## Text under study
Friday, June 19, 2009

11 of 69: Cause I always say I love you / When I mean turn out the light

"I think I Need a New Heart"

Human beings rarely say what they mean. That in itself is sort of a meaningless statement--through the 'duh' factor of how obvious it is. Of course we don't say what we mean. Language is too sloppy and evasive and full of multiple meanings. Even the most careful and taciturn among us slip up sometimes. What I find interesting though is when people purposefully say the wrong thing for the right reasons or vice versa.

If a person is psychologically exhausted from a long day of work, has possibly fought a bit with their significant other during the day (but things are good now) and is just tired of further conversation and they say "I love you" they may very well mean "Please turn out the light (I want to go to sleep)." But that "I love you" still functions the way the person intends it--most of the time. If the other person is kind, or intuitive enough, they'll respond with a "I love you too," and *click* off goes the lights. Simply asking the person to "Turn off the light" would be the honest route, but also the one most fraught with peril. If the significant other is still fuming, that's the last thing they want to hear. If they are in the middle of a story or anecdote about their day that they feel is very important, and you blurt out "Turn out the light," you sure as hell better believe that the light is staying on.

## Provided records
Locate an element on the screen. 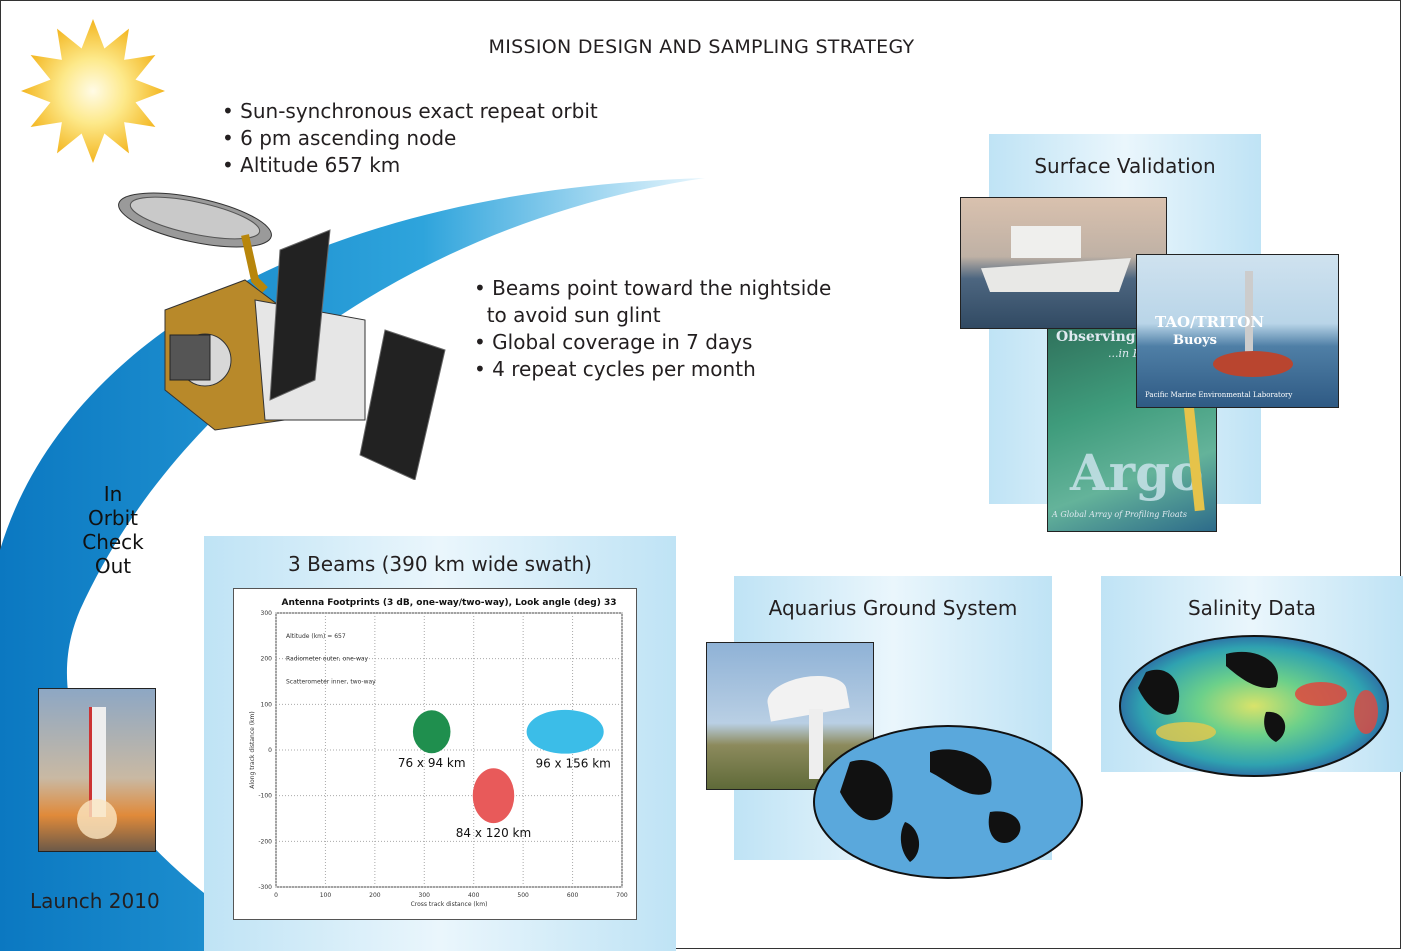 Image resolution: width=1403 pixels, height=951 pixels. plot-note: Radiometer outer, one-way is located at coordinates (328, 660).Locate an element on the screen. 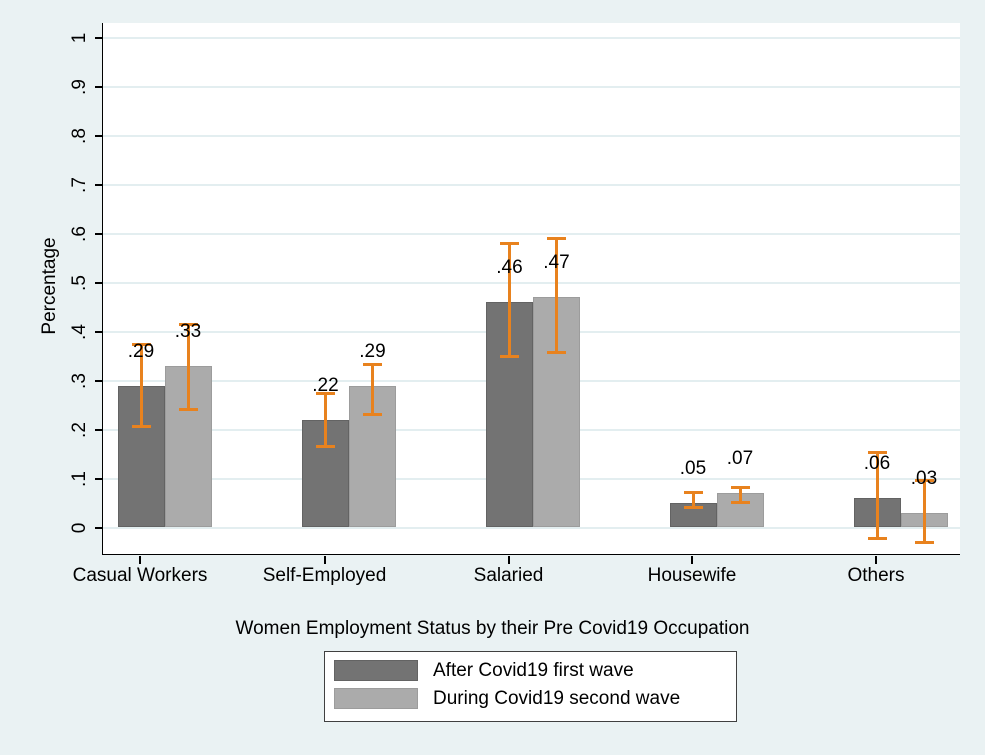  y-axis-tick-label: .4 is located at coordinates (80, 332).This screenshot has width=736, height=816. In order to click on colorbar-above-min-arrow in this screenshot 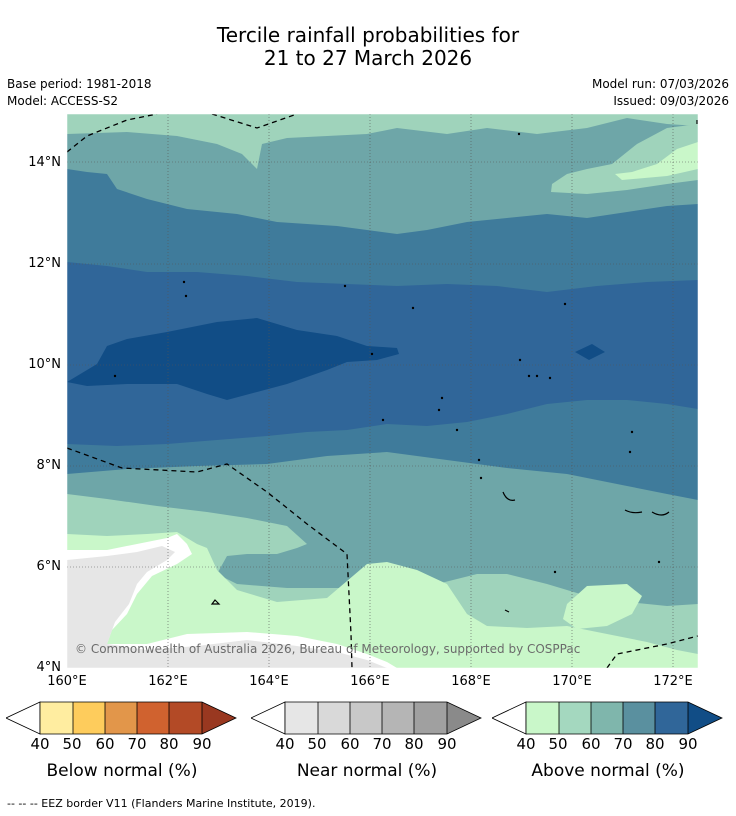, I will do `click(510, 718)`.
==
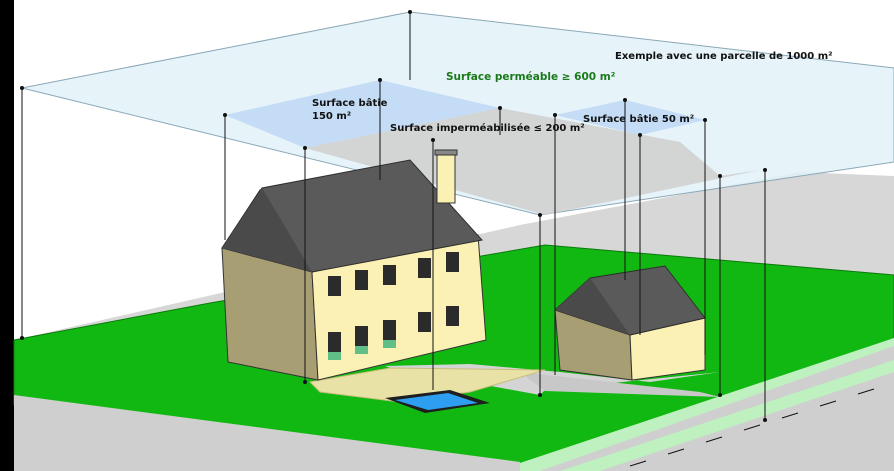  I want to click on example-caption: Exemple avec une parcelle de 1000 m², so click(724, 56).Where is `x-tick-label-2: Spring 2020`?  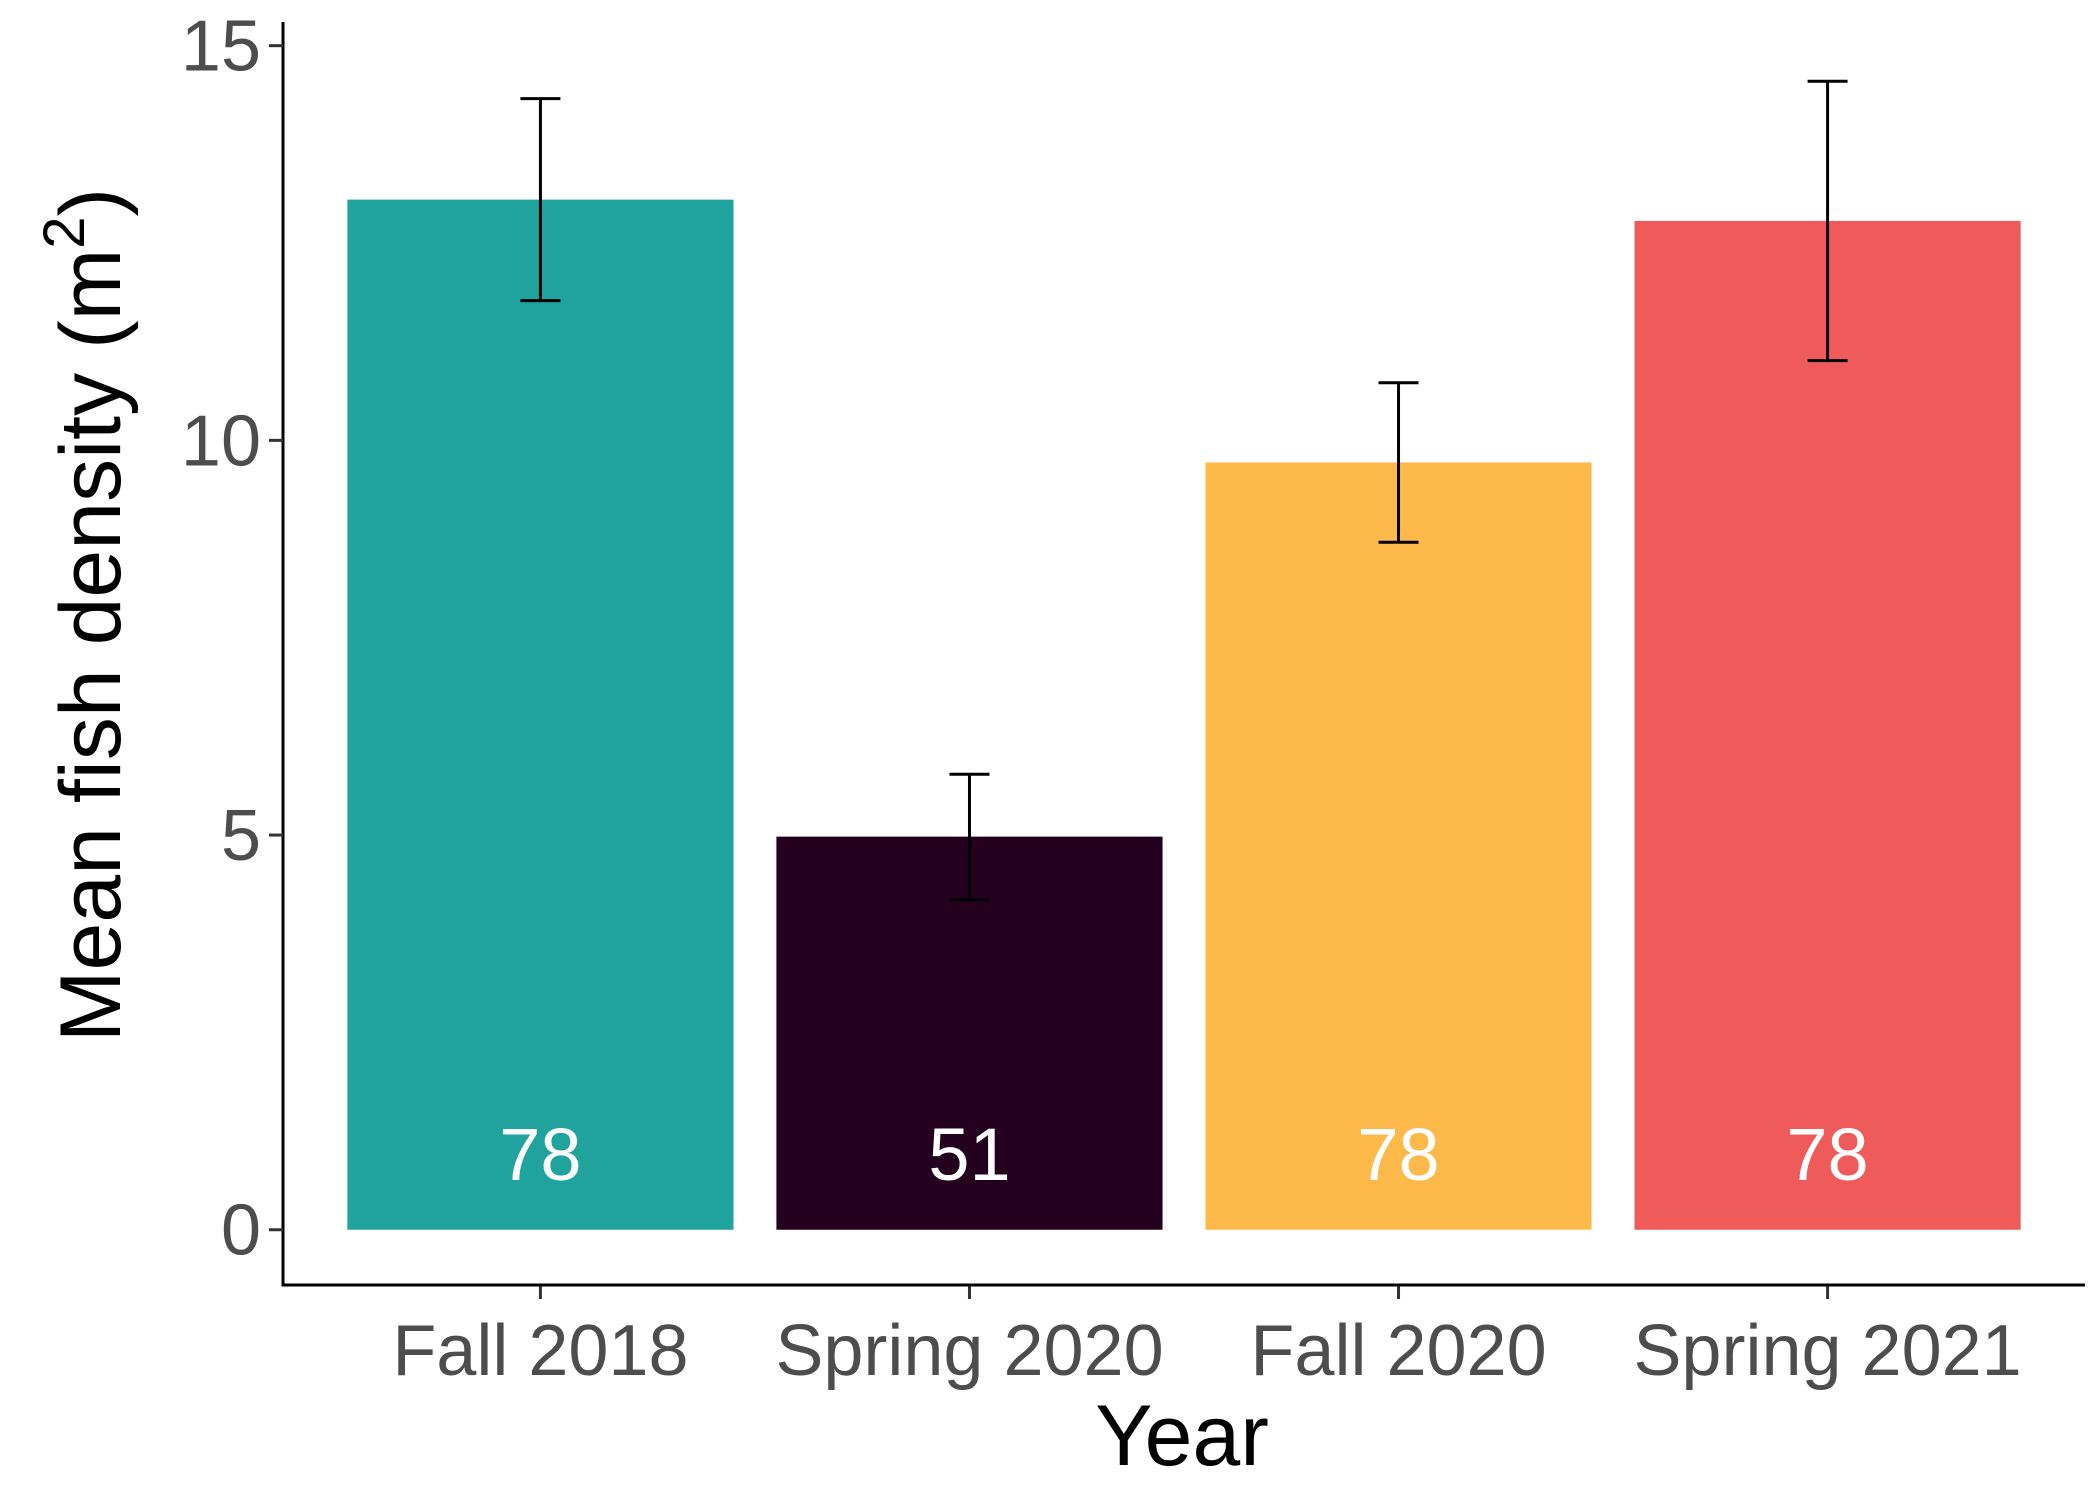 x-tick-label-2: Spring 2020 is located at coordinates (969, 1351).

## Task instructions
Carry on the blog post about saying "I love you" when meaning "turn out the light" from the point where it stops. None of the entries have any bearing on what follows.

## Answer to this exercise
And that's just the domestic reading of that couplet. I think the actual lyric refers more plainly to 'If I tell you that I love you then we'll end up having sex.' But is this more or less duplicitous? It's certainly selfish and unfair, but does the other person really not know what they are getting?

I think its wonderful that the narrator can only speak the truth in song. It's pretty much the thesis statement of 69LS. Forget everything the singer is actually telling their lover, their real message is in the song "I Think I Need a New Heart" which just so happens to be this song. If 69LS is an album of love songs about love songs, then this is its heart. Odd (or maybe perfectly apropos?) that this heart needs replacing.

Grade: "Adoration" (5 of 6)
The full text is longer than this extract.